--- Twoje zadanie ---
Według tekstu strony kto chce skutecznie działać, nie może mówić publicznie o swoich zamiarach. Wyjaśnij w jednym do trzech zdań, dlaczego tak jest, opierając się na powodzie podanym w tekście.

--- Tekst strony ---

********

Nie lubię terminu "teorie spiskowe". Znam trzy rzeczy: paranoję, dezinformację mającą zdestabilizować kraj przeciwnika i wreszcie PRAKTYKĘ spiskową. Umysł paranoiczny potrafi bardzo selektywnie dobierać fakty tak, by usprawiedliwić szalone wnioski. Ale te wnioski da się obalić. Wojna informacyjna istnieje bo walka o rządy w świecie nie znikła. Wreszcie, chcąc skutecznie działać, nie można o tym publicznie mówić, zwłaszcza jak to co chcemy zrobić może przynieść szkodę ogromnej liczbie ludzi. Inaczej by ludzie pozabijali takich przywódców w obronie własnej! Czy najwięksi gracze tego świata: USA, Chiny, Rosja i Niemcy nie podkładają sobie nóg i nie chcą się nawzajem destabilizować? Oczywiście, że się nawzajem osłabiają. Czasem jednak działają wspólnie, bo jest coś takiego jak solidarność elit ponad podziałami granicznymi w dojeniu leszczy, czyli własnych społeczeństw czy, bardziej ogólnie, zwykłych ludzi. Na całym świecie. I nie udawajmy, że nie rozumiemy, że w walce tej stosuje się nieczyste chwyty. I nie sądzimy chyba, że ważne przedsięwzięcia wprowadza się bez planowania ich grubo wcześniej. Oczywiście nikt o tych przygotowaniach wprost nie mówi.

Czy zatem wierzę w to, że potęgi tego świata wykorzystują WHO do swoich celów? Wierzę. Czy obecny wirus to broń biologiczna? Kto wie? Na razie nie daje podwyższonej śmiertelności. Jednak jeśli mocarstwa mają możliwości stosowania broni biologicznej, to kiedyś mogą je wykorzystać. Nie wątpię, bo do wielkiej władzy dochodzą przeważnie ludzie bez sumienia. Czy reakcja na wirusa jest nadmierna i służy ukrytym celom? Myślę, że tak. Już teraz widać, że kończy się liberalna demokracja i swoboda gospodarcza, zaczyna uzależnienie ludzi od władzy i wprost mówi się o czipowaniu. Ja co prawda widziałem to już dekadę temu, zaczynając pracę nad powieścią, którą dopiero niedawno wydałem, ale teraz już są w tej sprawie ponoć podpisane umowy. Czy tej szykującej się totalitarnej kontroli przyda się technologia 5G? Z tego co wiem, myślę, że tak. Czy to jest jedynie chiński patent? Nie. Amerykanie robią to samo. Czy Trump, bohater Witolda Gadowskiego, jest dla nas zbawieniem? Oczywiście, że nie. Podpisuje jek leci ustawy o militaryzacji szczepień. Ten jego apel do obywateli żeby nie dali sobie odebrać wolności, to zwykła kiełbasa wyborcza.

********

--- Zapisane dane ---
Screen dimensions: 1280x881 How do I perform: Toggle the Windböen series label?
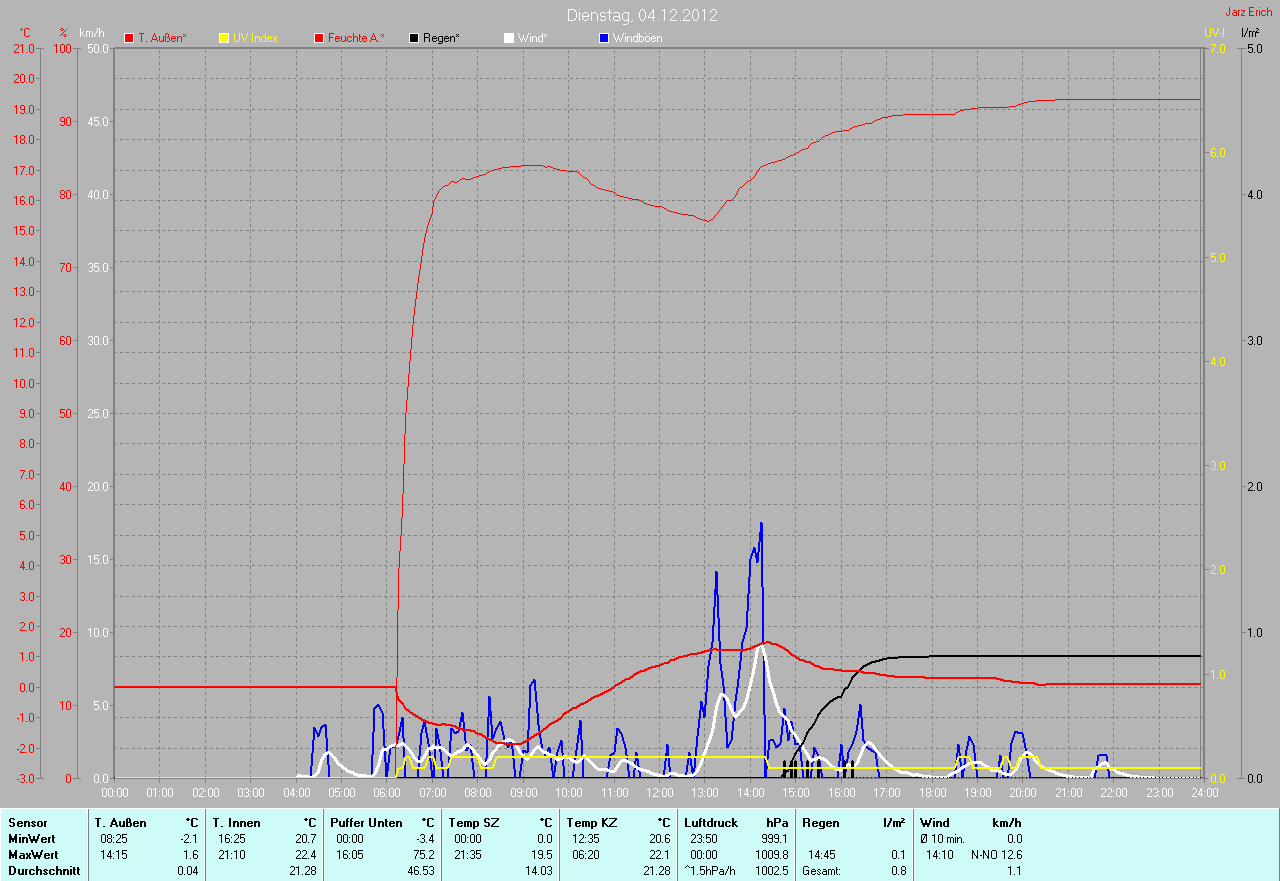pyautogui.click(x=637, y=38)
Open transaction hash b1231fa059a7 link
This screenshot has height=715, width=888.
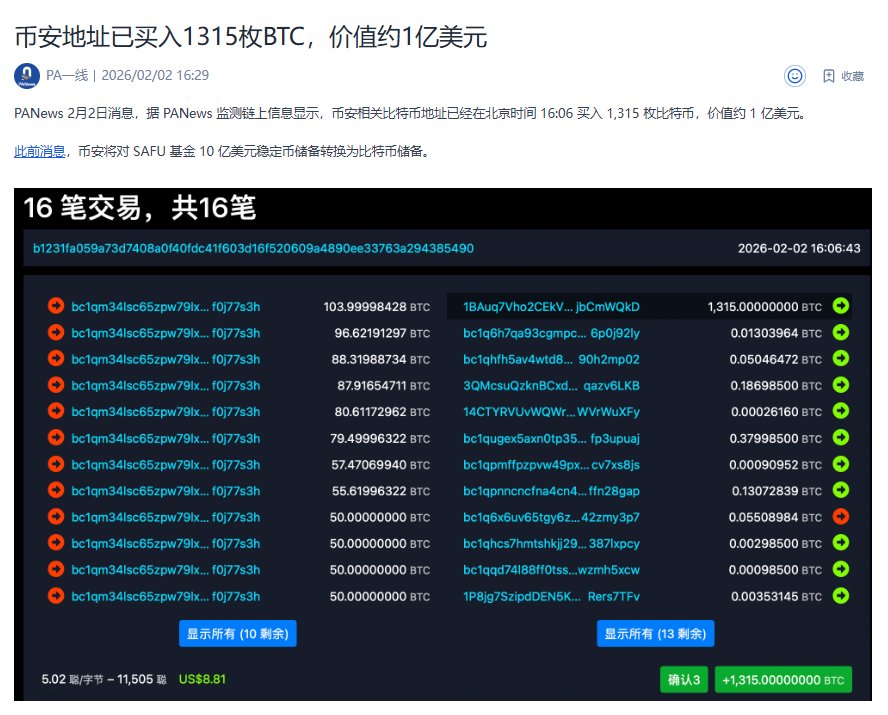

********

--- Miejsce na odpowiedź ---
Dotyczy to zwłaszcza sytuacji, gdy zamierzone działanie może zaszkodzić ogromnej liczbie ludzi. Gdyby o takich planach mówiono otwarcie, ludzie w obronie własnej pozabijaliby takich przywódców.